Den ordentlichen Revisionsrekurs erklärte das Rekursgericht für zulässig, weil sich der Oberste Gerichtshof lediglich in einer älteren Entscheidung mit der Frage, ob die Wiederherstellungsklausel im Falle der Zwangsversteigerung außer Kraft trete, befaßt habe, und es in dieser Entscheidung vor allem darum gegangen sei, ob die Entschädigungssumme in die Verteilung des erzielten Meistbots einzubeziehen sei.

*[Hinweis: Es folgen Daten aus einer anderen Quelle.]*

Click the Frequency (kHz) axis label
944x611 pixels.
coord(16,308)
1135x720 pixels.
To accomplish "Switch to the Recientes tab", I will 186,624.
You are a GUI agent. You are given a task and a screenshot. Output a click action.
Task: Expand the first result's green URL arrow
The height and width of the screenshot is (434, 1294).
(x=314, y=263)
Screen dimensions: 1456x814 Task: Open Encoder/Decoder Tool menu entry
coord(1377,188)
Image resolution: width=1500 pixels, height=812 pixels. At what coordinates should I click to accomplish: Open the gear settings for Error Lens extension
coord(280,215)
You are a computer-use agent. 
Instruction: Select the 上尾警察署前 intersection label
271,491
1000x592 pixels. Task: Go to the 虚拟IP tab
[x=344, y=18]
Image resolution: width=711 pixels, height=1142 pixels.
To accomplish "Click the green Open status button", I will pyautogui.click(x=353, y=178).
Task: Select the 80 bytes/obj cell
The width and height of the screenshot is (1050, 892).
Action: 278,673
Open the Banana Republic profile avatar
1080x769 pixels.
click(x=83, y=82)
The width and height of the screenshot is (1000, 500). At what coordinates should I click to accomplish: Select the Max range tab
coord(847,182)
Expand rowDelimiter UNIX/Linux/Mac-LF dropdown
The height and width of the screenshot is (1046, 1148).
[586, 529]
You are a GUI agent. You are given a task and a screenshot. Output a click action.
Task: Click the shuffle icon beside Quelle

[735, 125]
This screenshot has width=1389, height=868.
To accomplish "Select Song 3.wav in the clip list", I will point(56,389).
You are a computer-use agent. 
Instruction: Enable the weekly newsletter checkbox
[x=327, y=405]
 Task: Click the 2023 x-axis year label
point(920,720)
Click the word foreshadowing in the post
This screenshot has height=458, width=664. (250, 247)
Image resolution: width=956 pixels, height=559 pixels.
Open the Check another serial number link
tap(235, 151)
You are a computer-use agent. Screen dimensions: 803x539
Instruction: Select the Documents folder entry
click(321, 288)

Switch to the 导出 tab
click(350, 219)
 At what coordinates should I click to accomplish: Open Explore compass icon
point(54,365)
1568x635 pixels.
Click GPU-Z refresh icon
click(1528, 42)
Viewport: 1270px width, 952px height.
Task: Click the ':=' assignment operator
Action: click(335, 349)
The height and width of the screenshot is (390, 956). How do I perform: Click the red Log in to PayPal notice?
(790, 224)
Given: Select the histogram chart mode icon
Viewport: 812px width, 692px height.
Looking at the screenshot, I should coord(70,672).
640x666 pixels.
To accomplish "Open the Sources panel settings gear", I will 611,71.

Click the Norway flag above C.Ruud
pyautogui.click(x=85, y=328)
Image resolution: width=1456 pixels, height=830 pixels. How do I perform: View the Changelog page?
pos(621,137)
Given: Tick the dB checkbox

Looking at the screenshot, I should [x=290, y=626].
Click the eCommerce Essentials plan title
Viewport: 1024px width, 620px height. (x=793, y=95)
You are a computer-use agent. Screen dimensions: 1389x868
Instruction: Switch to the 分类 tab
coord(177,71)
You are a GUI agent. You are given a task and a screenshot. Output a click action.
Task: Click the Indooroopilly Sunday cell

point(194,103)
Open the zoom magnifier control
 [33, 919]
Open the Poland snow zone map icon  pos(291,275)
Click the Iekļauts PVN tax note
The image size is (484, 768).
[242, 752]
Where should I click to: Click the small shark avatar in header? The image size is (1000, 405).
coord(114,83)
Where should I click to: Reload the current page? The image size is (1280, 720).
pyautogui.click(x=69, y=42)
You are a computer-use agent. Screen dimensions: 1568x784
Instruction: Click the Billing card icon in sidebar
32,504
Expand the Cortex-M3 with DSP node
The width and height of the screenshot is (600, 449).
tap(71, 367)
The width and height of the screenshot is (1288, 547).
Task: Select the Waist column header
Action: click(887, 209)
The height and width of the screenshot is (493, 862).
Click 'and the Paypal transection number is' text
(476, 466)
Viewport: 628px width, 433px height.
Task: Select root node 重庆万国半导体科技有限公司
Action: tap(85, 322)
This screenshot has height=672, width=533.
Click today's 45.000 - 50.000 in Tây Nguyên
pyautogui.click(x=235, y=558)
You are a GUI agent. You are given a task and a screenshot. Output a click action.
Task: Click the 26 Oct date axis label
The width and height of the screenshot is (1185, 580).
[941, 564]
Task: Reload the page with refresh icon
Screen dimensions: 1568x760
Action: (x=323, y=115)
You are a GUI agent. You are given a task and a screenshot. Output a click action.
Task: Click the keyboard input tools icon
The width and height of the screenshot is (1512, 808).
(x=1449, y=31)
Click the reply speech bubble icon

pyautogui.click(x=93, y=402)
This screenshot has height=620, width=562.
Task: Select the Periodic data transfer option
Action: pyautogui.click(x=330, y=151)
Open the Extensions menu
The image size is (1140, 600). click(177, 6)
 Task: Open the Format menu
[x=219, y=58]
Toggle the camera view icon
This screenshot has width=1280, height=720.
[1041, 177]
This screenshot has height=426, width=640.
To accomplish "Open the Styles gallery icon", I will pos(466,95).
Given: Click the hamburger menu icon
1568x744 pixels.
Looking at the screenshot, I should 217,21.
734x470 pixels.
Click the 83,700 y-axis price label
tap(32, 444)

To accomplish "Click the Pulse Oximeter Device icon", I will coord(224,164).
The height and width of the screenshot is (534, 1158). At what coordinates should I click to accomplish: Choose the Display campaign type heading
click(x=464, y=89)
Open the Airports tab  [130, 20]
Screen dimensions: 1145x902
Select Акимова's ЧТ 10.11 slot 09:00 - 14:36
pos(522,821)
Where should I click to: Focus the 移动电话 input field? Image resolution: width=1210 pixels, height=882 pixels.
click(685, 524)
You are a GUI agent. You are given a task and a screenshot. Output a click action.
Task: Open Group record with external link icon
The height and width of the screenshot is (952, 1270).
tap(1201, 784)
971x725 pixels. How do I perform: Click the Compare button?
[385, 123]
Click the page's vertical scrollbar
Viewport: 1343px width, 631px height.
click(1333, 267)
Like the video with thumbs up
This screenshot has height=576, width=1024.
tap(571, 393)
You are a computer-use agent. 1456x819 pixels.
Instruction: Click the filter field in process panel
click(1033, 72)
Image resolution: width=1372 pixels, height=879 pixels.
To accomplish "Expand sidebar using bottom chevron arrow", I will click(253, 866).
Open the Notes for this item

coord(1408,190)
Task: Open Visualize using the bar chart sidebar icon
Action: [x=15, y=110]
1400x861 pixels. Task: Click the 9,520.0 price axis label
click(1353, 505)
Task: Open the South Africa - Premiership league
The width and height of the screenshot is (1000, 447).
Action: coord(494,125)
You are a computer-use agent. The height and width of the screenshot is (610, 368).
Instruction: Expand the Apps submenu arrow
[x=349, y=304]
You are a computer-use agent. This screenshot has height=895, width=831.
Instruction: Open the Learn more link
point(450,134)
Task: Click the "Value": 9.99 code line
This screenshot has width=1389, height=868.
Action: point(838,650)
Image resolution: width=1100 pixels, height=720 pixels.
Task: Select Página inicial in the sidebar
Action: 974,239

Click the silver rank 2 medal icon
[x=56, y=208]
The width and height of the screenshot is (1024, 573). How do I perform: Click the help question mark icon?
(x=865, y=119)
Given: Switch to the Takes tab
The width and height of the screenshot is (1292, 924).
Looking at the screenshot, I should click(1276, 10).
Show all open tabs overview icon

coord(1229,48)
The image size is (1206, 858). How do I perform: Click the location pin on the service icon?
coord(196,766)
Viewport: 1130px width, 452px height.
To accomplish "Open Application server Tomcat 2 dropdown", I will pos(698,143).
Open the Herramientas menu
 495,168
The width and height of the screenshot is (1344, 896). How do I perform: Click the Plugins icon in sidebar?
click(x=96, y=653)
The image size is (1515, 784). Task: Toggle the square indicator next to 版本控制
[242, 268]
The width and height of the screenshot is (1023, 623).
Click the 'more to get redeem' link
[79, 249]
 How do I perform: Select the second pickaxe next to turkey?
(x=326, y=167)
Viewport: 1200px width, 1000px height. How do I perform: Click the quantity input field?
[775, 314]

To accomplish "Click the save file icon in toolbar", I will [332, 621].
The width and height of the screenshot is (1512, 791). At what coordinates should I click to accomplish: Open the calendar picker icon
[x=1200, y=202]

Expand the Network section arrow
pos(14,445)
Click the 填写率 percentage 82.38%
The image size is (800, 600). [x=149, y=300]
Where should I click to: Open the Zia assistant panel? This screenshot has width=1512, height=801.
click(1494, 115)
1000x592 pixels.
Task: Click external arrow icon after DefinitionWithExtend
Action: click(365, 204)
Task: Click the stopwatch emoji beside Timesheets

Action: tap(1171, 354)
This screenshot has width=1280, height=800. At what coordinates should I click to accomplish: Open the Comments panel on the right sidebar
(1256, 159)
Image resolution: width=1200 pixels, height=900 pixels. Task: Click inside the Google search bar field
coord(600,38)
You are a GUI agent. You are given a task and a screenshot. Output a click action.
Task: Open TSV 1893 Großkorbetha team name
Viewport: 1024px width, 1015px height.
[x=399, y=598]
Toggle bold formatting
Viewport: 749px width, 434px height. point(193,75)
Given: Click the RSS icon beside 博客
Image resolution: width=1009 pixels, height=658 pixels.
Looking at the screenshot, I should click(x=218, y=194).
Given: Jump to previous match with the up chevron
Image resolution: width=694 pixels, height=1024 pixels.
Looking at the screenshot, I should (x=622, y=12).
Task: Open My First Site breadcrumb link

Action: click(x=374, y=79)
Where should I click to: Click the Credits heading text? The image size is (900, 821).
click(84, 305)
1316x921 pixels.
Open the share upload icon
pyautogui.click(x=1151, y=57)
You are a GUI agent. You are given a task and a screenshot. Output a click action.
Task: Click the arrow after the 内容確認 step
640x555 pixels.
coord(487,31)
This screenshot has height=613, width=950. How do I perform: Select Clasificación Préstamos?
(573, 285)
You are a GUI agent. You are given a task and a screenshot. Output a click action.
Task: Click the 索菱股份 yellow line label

Der Revisionsrekurs ist unzulässig.

Rechtliche Beurteilung

Im Revisionsrekurs kommt die Betreibende auf ihre Rekursausführungen, wonach der Verpflichtete eine Wiederherstellungserklärung gegenüber der Drittschuldnerin nicht abgegeben habe, nicht mehr zurück. Sie führt lediglich aus, daß durch die Erteilung des Zuschlags an Harald W***** im Zuge der Zwangsversteigerung die Wiederherstellungsklausel außer Kraft getreten sei und die Pfändungsbeschränkung nach § 98 VersVG daher nicht zur Anwendung gelange. Ob aufgrund der Erteilung des Zuschlags im Zwangsversteigerungsverfahren bezüglich der Liegenschaft des Verpflichteten der Pfändungsschutz gemäß § 98 VersVG verlorengegangen sei, stellt keine Rechtsfrage von erheblicher Bedeutung im Sinne des § 528 Abs.1 ZPO dar.

Schon in SZ 10/371 hat der Oberste Gerichtshof die Ansicht vertreten, daß die Wiederherstellungsklausel im Falle einer Zwangsversteigerung nicht außer Wirksamkeit trete, wenn die Wiederherstellung nicht noch vor der Erteilung des Zuschlags an den Ersteher durchführbar war. Eine gegenteilige Auffassung würde dem Zweck der Brandschadenversicherung widerstreiten, und gehe dieser Zweck der Rücksicht auf die Deckung der Pfandgläubiger voran. Die Entschädigungssumme sei daher jeder Exekution entzogen.

In SZ 19/170 wurde eindeutig klargestellt, daß nach Abgabe der Wiederherstellungserklärung durch den Versicherungsnehmer die Entschädigungssumme der Exekution entzogen sei, zumal diese Entschädigung nur zum Zwecke der Wiederherstellung verwendet werden könne. Gleiches wird in der Entscheidung VersR 1980, 542 zum Ausdruck gebracht.

In der Entscheidung VersRdSch 1991/241 hat der Oberste Gerichtshof dargelegt, daß für den Fall der Zwangsversteigerung einer feuerversicherten Liegenschaft vor dem Wiederaufbau, wenn bei Zuschlagserteilung die bestimmungsgemäße Verwendung der Entschädigungssumme für die Wiederherstellung noch nicht gesichert war, die Chance, die Restentschädigung durch Sicherung des Wiederaufbaus zu erlangen, als Bestandteil des Versicherungsvertrags auf den Erwerber übergehe. Dieser habe Anspruch auf die Wiederaufbauentschädigung, die Wiederherstellungsklausel werde nicht hinfällig.

Die dargelegte Rechtsansicht des Obersten Gerichtshofes wird im übrigen auch von der Lehre geteilt (siehe Ehrenzweig, Deutsches (österreichisches) Versicherungsvertragsrecht, 307; Grassl-Palten, Feuerversicherung und Realkredit, 158 f).

Hinsichtlich der von der Revisionsrekurswerberin aufgezeigten Rechtsfrage liegt sohin eine völlig einheitliche, auch von der Lehre gebilligte Rechtsprechung des Obersten Gerichtshofes vor.

Der Revisionsrekurs ist unzulässig.

Die Kostenentscheidung beruht auf § 78 EO, §§ 40, 50 ZPO.